As for government funding of the port project's construction, Sheehan said "we'll entertain the ask, they (Port of Algoma) have not indicated to me any dollar amount but we'll analyze that when we get it."
Port of Algoma is a separate entity from Essar Steel Algoma, established in 2014 as a spin-off from the steel plant.
It is 99 percent owned by Essar Ports, a part of India's Essar Global Fund (the other one percent owned by the City of Sault Ste. Marie).
Because goods such as aggregate and salt are already being shipped from locations around the Great Lakes to Port of Algoma, Dwivedi told reporters he is confident Port of Algoma will succeed, despite Essar Steel Algoma's current woes.
A news release issued today by Garden River First Nation follows.
GARDEN RIVER FIRST NATION - On April 16, 2016 a historic signing took place between the Ojibways of the Garden River First Nation and the Port of Algoma.
The signing establishes a collaborative relationship on a pre-engagement process on proposed re-development on a state-of-the-art world-class facility.
This will expand Sault Ste. Marie’s (Bawating) existing role as an international gateway, which envisions protecting the environment and maintaining a robust economy.
The signing of the Accord Zhaawendamownin miinwaa Gichitwaawziwin Nsatamowin “Reconciliation and Prosperity Accord” is an expression of a modern day treaty relationship and commits the Port of Algoma and the Garden River First Nation to developing and maintaining relationships with one another that is built upon and demonstrates mutual respect.
Both the Garden River First Nation and the Port of Algoma share a common vision tosupport the best interests of the citizens of Bawating and surrounding area.
Both see a dramatic change in the industrial age of business and recognize that in order to make the hub of the Great Lakes a more sustainable and environmentally friendly place to do business, diversifying the economy and the inclusion of its original peoples is central to any development.
The Robinson-Huron Treaty of 1850 contemplated the very notion of reciprocity.

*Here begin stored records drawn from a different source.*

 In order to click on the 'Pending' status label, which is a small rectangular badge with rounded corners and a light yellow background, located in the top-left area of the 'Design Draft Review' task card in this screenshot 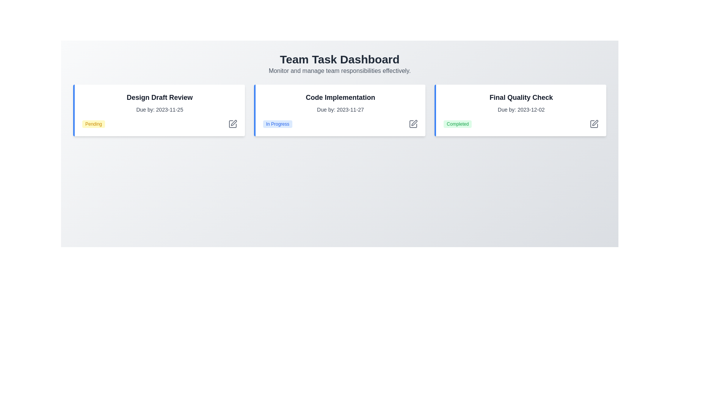, I will do `click(93, 124)`.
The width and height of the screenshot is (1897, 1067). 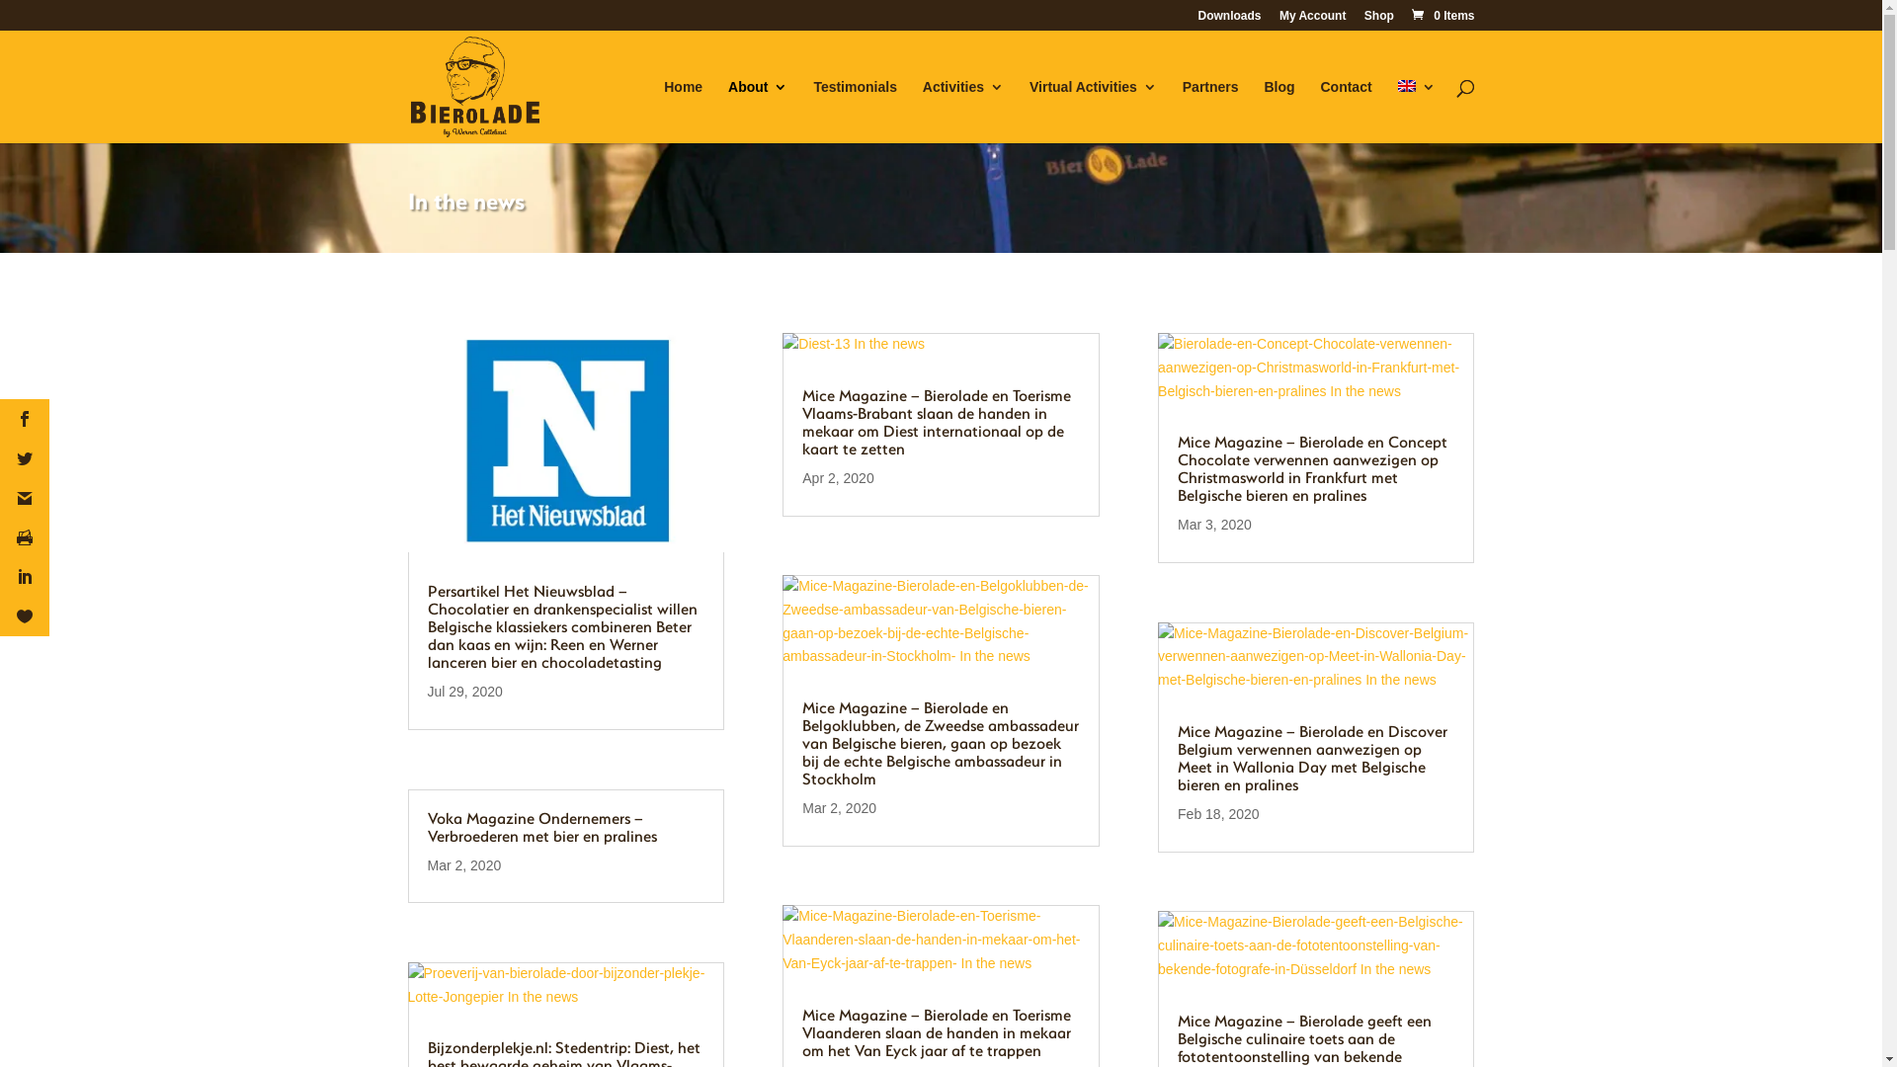 I want to click on 'Activities', so click(x=962, y=111).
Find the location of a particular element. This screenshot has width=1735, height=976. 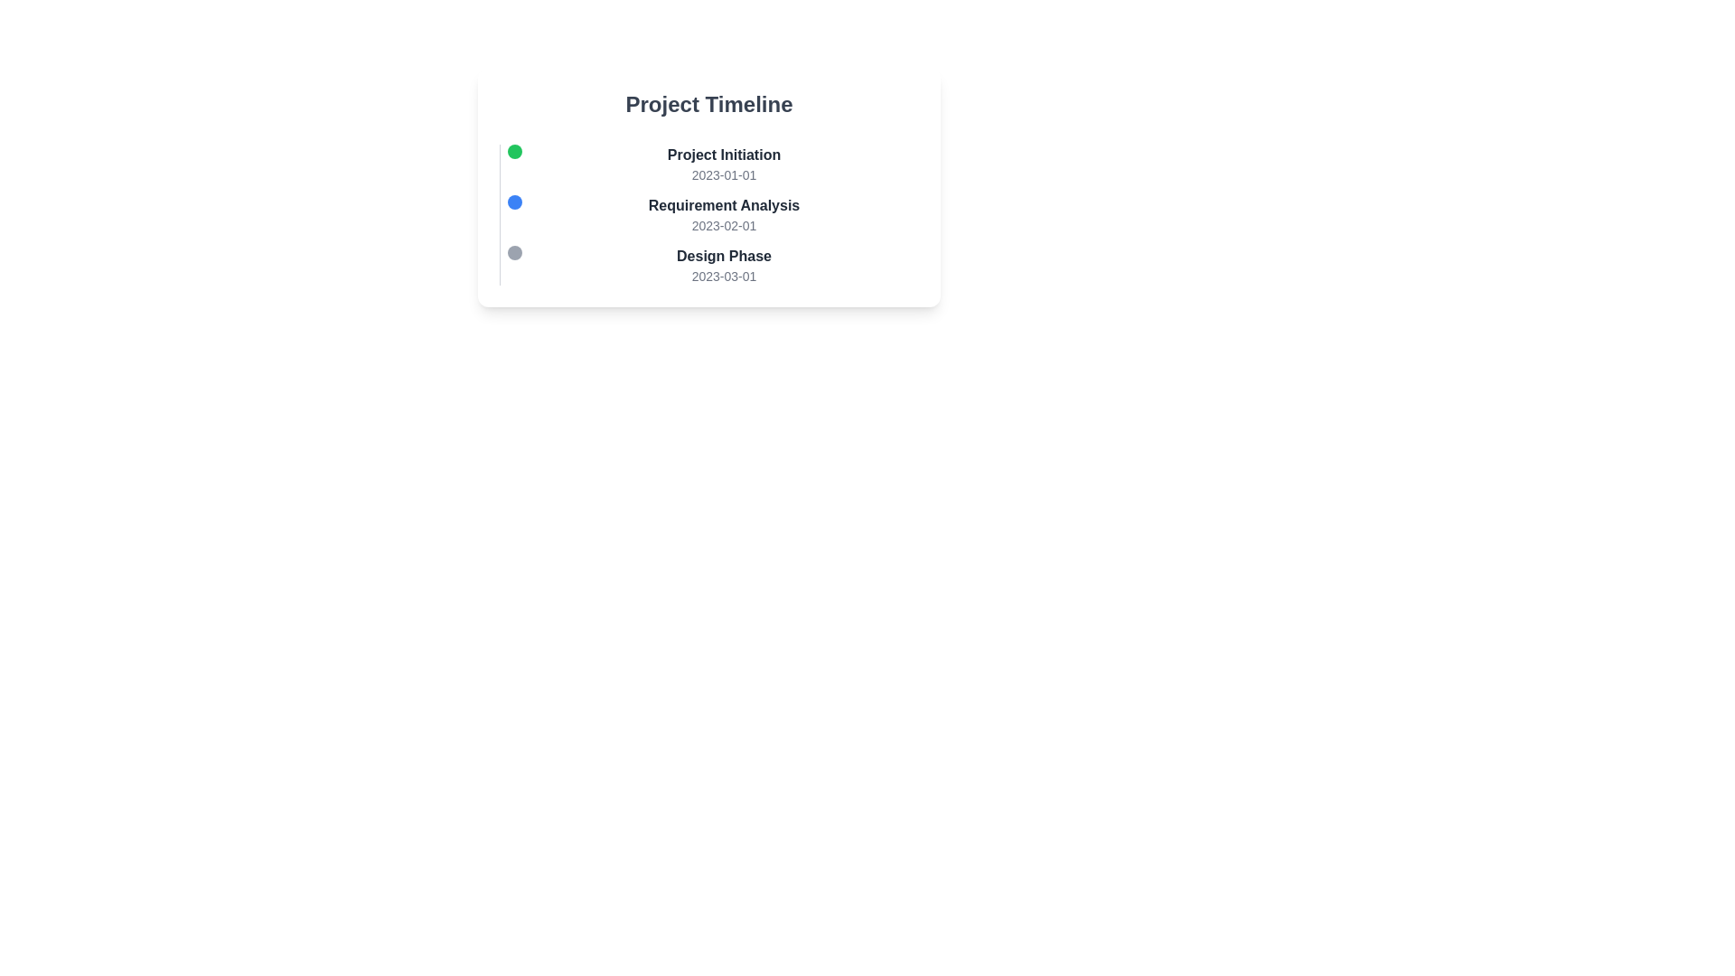

the List with items combining text and icons located under the 'Project Timeline' title, which consists of three items with bold titles and smaller gray dates, marked with circular indicators in green, blue, and gray is located at coordinates (709, 214).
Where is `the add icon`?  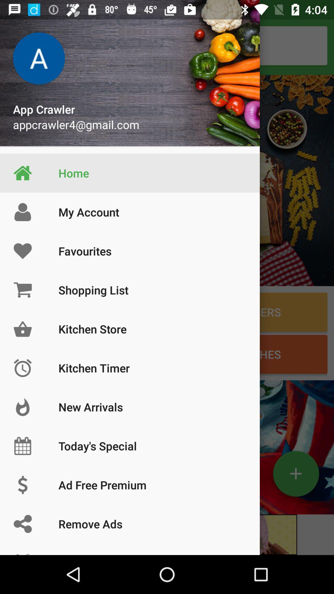 the add icon is located at coordinates (296, 476).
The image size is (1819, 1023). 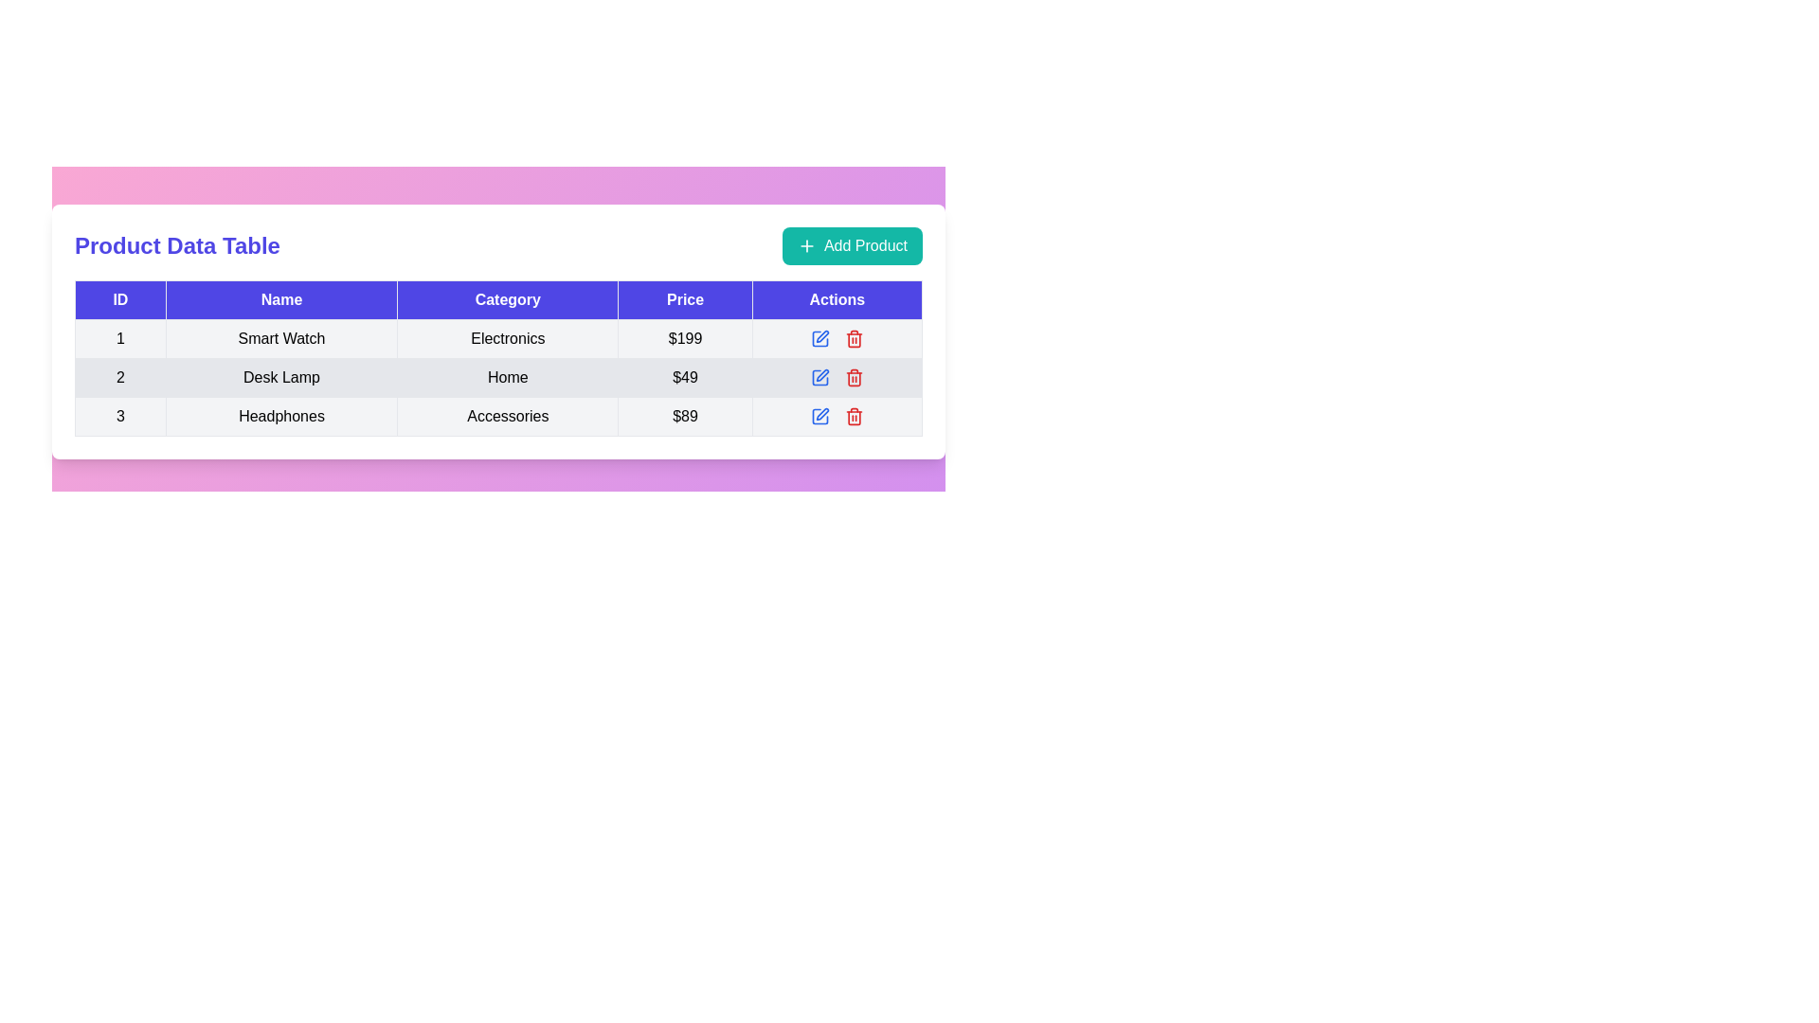 What do you see at coordinates (684, 415) in the screenshot?
I see `text displayed in the table cell located in the fourth column of the third row, which shows the price '$89'` at bounding box center [684, 415].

Today, we will see the results of the real benefits of honouring and respecting the Treaty. Modernizing our relationship and ensuring sustainable development and conservation practices are central to having a future for our children in an ecology that has been the lifeline for many people.
“The Accord is in the spirit of healing and reconciliation and is indeed a major milestone between our two organizations, we have worked hard to bridge our differences and build a strong unified approach and economy for the future,” said Chief Paul Syrette.
Mr. Anshumali Dwivedi, CEO of the Port of Algoma stated: “We are very happy to take this project forward in a responsible and respectful manner. The signing of the Accord establishes a collaborative process of working together in the spirit of mutual respect and understanding. The Port project will help build a strong, diversified regional economy and an inclusive future for generations to come.”
Both Garden River First Nation and the Port of Algoma want to ensure that the next seven generations will enjoy clean waters, lands, and air, and the benefits will be shared will all people including the Anishinaabe.
Today’s signing was witnessed by MP Terry Sheehan and Ontario Regional Chief, Isadore Day. Other notable guests include Don Mitchell, Chair of the SSMEDC, Tom Dodds, CEO of the SSMEDC, Jerry Dolcetti, Commissioner of the City of Sault Ste. Marie, Dr. Eddie Benton Banaise, Grand Chief, Deputy Grand Chief Glen Hare, Anishinabek Nation and Chief Reginald Nigonabe, Chair, NSTC.
This event brings positivity to our community in a time of economic uncertainty.
The Port project is about refurbishing and modernizing something that has been there for decades and diversifying our economy to create new jobs and opportunities.
Today marks the beginning of a new relationship and an Accord that can become the blueprint for building healthy relationships and a better tomorrow.